While this technology is already well-known with such existing healthcare applications as implants and orthopedic devices, new options can be unlocked in 2017. As the right medicine dosage is critical for appropriate treatment, especially in case of narrow therapeutic indices (such as blood thinners), the next year might bring an innovative opportunity to 3D printing of medicines. It would allow personalized treatment through customizing drug formulations for patients with special needs (like cancer sufferers sensitive to certain medicines), reshaping pills to facilitate swallowing and creating new drug combinations.
Next, 3D bioprinting can become a more adopted technology, with possibility to recreate tissues, blood vessels and organs. The number of applications is booming – from replacing skin tissue for burn victims to equipping patients with new organs whenever they need it. And little patients can benefit from this technology too, as bioprinting allows to develop airway splints for babies with tracheobronchomalacia, designed to grow with kids. These splints prevent little lungs from collapsing by creating small airways around them.
What is even more fascinating is that printed organs, such as hearts, lungs and kidneys can become a reality, offering more patients a timely transplantation without the need to be on the donor waiting list.
Bioprinted tissues have also great potential in drug research and development to test new medicines on a human-like tissue, without lab animals and human volunteers on early stages.
It is also called robot-assisted surgery. Some major caregivers, such as Mayo Clinic, already use this technology to help patients. The benefits of robotic surgery include more precision, increased flexibility, higher control and smaller cuts. Some of the current application areas are:
- Hip replacement
- Kidney transplant
- Mitral valve repair, and more
In 2017, we anticipate a wider adoption of robots outside operating rooms.
Imagine telepresence robots, allowing a physician actually examine patients while being outside the room, facility or even state. Or robots to help providers transport pharmacy supplies, patient food, lab tests or even trash. There can be patient and elderly care robots to lift patients from beds to their wheelchairs and back.
By the way, robot wheelchairs can become a true revolution. They may transform into standing stations, allowing patients with disabilities to stand proudly, look people in the eyes and ride like on their personal Segway. Moreover, such chairs also reduce back pains caused by constant sitting in one position.
Some robots can also help pediatric patients with autism, phobias, distractions and mental health disorders, being their companion, friend and psychologist.
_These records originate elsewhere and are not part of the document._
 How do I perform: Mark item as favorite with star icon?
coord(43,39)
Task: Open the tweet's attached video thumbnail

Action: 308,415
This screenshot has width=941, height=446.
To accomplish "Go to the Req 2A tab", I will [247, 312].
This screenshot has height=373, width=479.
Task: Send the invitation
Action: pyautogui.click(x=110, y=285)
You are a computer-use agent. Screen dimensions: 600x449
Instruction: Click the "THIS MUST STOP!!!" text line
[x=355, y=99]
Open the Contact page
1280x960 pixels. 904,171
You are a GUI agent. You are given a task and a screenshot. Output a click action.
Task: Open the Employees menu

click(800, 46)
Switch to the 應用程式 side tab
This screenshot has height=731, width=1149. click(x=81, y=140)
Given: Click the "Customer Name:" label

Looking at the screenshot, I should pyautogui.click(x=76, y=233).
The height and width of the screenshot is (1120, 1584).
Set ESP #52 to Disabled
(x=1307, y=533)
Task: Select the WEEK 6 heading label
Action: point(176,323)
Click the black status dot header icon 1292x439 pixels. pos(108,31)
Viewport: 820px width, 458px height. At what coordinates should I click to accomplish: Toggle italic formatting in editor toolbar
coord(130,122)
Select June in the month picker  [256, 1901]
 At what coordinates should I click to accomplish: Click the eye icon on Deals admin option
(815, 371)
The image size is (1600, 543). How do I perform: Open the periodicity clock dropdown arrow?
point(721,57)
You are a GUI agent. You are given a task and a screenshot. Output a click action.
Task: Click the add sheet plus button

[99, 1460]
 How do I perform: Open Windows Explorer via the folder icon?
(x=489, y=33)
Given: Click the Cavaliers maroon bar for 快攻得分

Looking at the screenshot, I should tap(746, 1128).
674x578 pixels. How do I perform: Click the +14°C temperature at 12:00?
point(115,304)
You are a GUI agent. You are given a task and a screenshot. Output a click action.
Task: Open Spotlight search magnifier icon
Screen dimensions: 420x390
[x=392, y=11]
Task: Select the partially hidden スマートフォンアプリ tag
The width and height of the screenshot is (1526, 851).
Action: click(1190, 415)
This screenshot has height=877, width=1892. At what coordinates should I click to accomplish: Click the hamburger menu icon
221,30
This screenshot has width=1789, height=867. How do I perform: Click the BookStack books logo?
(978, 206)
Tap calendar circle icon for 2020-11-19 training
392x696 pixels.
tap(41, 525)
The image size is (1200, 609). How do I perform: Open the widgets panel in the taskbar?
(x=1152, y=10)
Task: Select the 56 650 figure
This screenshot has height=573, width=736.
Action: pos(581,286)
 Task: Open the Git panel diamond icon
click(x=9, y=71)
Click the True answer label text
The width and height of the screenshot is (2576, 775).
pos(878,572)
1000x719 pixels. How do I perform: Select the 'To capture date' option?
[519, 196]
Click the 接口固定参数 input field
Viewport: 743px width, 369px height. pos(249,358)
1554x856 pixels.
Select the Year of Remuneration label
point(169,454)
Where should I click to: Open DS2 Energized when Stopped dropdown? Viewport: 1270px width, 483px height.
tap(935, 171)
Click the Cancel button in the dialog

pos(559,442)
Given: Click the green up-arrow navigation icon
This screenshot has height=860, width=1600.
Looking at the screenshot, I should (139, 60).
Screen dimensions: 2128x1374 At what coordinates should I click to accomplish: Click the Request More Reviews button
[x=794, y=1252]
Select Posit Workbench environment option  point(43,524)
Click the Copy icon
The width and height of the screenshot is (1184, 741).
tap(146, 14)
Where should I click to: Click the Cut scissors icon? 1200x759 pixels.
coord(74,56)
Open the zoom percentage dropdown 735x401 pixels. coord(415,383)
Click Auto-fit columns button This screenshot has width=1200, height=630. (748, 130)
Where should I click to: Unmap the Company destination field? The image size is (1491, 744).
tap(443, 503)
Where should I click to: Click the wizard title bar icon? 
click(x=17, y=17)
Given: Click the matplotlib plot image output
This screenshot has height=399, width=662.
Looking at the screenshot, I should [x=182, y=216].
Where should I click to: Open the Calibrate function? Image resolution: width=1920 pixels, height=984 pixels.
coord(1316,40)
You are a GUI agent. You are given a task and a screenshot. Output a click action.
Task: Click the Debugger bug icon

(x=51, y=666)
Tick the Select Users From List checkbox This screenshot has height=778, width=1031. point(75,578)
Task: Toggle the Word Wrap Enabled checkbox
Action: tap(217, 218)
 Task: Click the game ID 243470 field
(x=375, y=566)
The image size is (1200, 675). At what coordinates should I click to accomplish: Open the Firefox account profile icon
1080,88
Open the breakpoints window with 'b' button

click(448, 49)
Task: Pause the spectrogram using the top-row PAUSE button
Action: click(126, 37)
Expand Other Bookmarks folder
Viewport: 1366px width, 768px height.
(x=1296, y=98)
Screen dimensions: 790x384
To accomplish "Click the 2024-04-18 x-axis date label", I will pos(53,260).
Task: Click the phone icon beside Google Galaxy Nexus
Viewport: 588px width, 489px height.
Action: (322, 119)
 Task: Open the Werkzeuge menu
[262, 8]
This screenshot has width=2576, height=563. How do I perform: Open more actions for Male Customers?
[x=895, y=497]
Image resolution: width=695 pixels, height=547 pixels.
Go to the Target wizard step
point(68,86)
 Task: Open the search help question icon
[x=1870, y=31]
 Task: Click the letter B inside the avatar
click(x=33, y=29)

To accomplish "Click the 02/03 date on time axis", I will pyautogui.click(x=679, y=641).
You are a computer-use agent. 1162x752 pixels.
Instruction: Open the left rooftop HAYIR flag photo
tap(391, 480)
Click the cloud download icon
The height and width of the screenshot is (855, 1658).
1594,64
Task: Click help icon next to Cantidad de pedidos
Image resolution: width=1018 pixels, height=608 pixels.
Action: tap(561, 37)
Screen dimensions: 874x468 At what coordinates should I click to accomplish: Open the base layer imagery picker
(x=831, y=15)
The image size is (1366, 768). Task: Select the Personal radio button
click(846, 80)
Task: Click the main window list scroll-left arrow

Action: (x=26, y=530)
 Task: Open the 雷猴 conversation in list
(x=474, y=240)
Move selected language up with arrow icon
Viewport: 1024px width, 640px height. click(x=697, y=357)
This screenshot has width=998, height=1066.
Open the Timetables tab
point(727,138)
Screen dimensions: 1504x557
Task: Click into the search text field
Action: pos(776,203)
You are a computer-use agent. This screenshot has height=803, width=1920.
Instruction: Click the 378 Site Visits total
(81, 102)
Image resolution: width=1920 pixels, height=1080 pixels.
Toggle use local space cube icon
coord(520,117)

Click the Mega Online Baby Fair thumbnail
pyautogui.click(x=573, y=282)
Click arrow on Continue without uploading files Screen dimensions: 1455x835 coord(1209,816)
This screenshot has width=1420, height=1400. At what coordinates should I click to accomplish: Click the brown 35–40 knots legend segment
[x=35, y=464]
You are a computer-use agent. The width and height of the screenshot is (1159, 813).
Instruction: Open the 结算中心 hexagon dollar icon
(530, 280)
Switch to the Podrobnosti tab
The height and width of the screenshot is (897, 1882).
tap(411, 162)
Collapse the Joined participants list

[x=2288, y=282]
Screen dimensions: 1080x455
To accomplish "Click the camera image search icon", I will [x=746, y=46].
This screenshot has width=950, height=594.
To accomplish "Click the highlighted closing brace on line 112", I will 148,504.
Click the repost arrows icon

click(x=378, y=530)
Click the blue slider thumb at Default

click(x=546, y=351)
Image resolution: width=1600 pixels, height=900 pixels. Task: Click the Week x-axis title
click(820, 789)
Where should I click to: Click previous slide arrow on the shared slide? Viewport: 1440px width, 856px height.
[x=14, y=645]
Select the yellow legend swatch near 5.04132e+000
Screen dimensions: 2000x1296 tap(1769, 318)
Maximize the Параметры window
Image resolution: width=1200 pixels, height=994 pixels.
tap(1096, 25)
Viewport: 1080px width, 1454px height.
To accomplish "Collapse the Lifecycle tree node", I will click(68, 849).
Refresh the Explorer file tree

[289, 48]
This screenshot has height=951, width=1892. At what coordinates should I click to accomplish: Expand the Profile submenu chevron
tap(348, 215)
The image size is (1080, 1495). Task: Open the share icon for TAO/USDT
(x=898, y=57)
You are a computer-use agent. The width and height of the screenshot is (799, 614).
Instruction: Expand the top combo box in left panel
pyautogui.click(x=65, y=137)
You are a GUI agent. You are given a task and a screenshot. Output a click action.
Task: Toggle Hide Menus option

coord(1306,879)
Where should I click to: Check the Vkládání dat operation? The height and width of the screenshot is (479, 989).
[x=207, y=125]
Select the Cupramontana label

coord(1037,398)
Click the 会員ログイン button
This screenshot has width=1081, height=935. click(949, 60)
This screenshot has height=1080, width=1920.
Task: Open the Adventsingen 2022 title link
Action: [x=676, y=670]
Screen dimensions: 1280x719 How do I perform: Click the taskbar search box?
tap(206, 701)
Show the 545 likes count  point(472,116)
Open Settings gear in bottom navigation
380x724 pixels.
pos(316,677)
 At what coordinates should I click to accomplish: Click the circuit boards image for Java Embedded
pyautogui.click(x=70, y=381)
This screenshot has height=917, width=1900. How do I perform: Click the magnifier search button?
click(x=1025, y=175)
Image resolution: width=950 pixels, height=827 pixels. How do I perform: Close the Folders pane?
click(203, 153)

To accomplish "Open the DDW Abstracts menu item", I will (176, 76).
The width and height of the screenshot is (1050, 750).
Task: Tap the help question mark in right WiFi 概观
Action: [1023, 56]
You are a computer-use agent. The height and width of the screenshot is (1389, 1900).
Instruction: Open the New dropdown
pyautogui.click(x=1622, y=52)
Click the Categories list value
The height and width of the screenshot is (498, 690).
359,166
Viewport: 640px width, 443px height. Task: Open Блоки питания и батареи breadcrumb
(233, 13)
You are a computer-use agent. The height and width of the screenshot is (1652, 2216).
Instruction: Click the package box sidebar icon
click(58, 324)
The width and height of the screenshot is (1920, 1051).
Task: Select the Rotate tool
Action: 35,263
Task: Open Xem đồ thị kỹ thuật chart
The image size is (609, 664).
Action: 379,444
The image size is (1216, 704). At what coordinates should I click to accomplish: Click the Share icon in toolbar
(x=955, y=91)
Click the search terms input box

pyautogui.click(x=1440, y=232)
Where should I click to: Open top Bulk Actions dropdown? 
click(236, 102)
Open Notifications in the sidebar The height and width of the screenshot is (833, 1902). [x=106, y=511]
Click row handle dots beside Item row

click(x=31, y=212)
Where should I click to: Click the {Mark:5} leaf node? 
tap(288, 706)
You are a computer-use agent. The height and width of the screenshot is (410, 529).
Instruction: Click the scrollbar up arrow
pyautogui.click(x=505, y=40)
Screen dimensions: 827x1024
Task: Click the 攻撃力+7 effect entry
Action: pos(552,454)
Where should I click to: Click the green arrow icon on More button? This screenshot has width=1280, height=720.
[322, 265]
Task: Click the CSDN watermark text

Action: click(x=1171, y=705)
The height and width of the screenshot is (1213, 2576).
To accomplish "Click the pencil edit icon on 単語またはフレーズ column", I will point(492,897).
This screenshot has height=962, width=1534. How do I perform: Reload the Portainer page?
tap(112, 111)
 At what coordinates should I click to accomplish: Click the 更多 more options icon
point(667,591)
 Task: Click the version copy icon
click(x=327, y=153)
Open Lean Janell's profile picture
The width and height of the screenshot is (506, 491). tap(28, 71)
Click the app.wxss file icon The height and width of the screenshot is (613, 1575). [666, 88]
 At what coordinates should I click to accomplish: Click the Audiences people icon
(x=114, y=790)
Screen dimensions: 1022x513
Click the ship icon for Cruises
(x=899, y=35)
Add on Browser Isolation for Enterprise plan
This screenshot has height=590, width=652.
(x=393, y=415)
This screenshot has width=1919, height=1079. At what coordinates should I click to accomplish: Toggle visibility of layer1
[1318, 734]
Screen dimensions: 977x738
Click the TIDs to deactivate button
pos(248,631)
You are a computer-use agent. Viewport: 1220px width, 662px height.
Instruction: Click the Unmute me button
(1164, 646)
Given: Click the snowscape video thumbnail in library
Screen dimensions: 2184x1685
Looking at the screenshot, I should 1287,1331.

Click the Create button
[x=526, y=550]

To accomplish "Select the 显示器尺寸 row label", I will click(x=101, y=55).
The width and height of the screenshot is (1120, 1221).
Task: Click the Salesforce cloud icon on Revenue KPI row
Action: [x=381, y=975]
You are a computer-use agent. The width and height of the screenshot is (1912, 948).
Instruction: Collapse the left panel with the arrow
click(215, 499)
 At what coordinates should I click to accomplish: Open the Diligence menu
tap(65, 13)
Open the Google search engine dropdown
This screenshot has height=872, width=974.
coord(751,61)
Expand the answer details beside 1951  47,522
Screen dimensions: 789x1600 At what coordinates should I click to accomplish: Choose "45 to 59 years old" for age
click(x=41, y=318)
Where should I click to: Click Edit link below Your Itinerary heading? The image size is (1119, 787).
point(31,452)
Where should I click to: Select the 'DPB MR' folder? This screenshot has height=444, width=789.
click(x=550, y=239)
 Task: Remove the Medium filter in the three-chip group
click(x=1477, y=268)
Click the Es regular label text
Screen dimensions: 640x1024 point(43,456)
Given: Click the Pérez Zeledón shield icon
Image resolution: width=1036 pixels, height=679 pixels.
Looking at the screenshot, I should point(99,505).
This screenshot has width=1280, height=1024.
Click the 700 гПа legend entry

So what will 2017 bring in healthcare technology-wise?
Analysts think ambitiously, and we hope that many of their predictions will come true, as patients need innovations that could make care delivery more effective and lead to improved health outcomes. Of course, costs matter as well, and 3D printing has major opportunities to cut on financials, especially when took to the assembly line.
3D imaging combined with VR and augmented reality as well as enhanced by AI, has a great potential to change both how physicians and patients look at the disease. Most of conditions are, unfortunately, unpredictable. However, when the human mind stumbles upon natural limitations, technology takes over and forecasts possible outcomes. Everybody want healthcare to be easier to calculate and program, so that patients would live their lives without continuous concerns. Hopefully, 2017 will make a great step towards that.